New York – 2026 könnte zum Rekordjahr für hochfliegende Börsengänge werden: Neben den auf Künstliche Intelligenz (KI) spezialisierten US-Unternehmen OpenAI und Anthropic strebt auch Elon Musks Raumfahrtfirma SpaceX den Gang aufs Parkett an – wenn auch mit Milliardenverlusten.

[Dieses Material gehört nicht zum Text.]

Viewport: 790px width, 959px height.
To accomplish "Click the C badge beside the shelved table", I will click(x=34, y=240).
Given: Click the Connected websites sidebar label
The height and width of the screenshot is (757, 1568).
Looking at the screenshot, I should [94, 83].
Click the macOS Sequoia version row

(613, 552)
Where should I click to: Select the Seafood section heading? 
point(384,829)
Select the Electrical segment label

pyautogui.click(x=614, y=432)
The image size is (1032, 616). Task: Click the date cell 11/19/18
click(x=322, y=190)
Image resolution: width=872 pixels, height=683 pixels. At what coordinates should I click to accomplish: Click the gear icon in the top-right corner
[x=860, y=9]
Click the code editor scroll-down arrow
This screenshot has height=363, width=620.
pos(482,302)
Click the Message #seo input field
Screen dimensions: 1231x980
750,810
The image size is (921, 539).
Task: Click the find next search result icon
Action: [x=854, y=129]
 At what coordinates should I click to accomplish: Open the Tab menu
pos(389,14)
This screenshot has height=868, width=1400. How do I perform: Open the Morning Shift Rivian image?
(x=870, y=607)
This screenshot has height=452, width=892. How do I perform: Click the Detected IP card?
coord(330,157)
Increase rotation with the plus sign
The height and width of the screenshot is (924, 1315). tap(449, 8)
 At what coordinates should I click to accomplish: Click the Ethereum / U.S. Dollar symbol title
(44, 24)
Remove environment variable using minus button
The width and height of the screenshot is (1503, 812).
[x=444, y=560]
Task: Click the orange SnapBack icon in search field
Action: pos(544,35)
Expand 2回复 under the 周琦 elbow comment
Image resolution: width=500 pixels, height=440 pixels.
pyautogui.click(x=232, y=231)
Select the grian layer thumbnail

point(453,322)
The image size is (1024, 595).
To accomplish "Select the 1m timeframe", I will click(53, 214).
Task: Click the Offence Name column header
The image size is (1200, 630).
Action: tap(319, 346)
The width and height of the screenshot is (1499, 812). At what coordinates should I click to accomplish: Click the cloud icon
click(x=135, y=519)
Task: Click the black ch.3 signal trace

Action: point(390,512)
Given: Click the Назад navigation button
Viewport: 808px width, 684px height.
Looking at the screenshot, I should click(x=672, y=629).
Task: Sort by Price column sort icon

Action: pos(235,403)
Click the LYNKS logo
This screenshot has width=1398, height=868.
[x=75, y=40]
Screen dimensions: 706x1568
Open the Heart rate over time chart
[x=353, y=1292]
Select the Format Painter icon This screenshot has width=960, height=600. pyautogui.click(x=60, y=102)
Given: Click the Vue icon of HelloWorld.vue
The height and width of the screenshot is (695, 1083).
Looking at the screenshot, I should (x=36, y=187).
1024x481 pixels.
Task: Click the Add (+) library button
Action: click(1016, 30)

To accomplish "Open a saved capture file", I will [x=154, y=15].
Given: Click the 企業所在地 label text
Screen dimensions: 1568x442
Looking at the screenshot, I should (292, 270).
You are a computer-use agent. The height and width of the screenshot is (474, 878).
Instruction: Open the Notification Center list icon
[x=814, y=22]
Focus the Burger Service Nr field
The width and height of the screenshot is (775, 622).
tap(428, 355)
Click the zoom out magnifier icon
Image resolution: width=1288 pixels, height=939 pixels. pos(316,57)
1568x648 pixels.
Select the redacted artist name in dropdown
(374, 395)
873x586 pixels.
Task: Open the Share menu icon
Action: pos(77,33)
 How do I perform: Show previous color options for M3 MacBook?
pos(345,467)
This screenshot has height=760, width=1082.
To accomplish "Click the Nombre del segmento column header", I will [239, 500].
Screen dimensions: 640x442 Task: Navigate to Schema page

Laut dem von der US-Börsenaufsicht SEC veröffentlichten Börsenprospekt des Konzerns erzielte SpaceX im vergangenen Jahr einen Umsatz von 18,7 Milliarden Dollar (umgerechnet knapp 16,1 Milliarden Euro) und damit weniger als beispielsweise die Dax-Unternehmen Heidelberg Materials oder Adidas. Zugleich verbuchte SpaceX angesichts massiver Investitionen in Künstliche Intelligenz und in die Entwicklung von Raketen der nächsten Generation einen operativen Verlust von 2,6 Milliarden Dollar.
Erstmals in der 24-jährigen Geschichte des Unternehmens wurden damit detaillierte Finanzdaten veröffentlicht. Sie offenbaren zudem, dass das Geschäft mit dem Satellitennetzwerk Starlink, über das SpaceX insbesondere Internetdienste anbietet, bislang für den Löwenanteil des Umsatzes steht: 2025 waren es 11,4 Milliarden Dollar – fast 50 Prozent mehr als im Vorjahr.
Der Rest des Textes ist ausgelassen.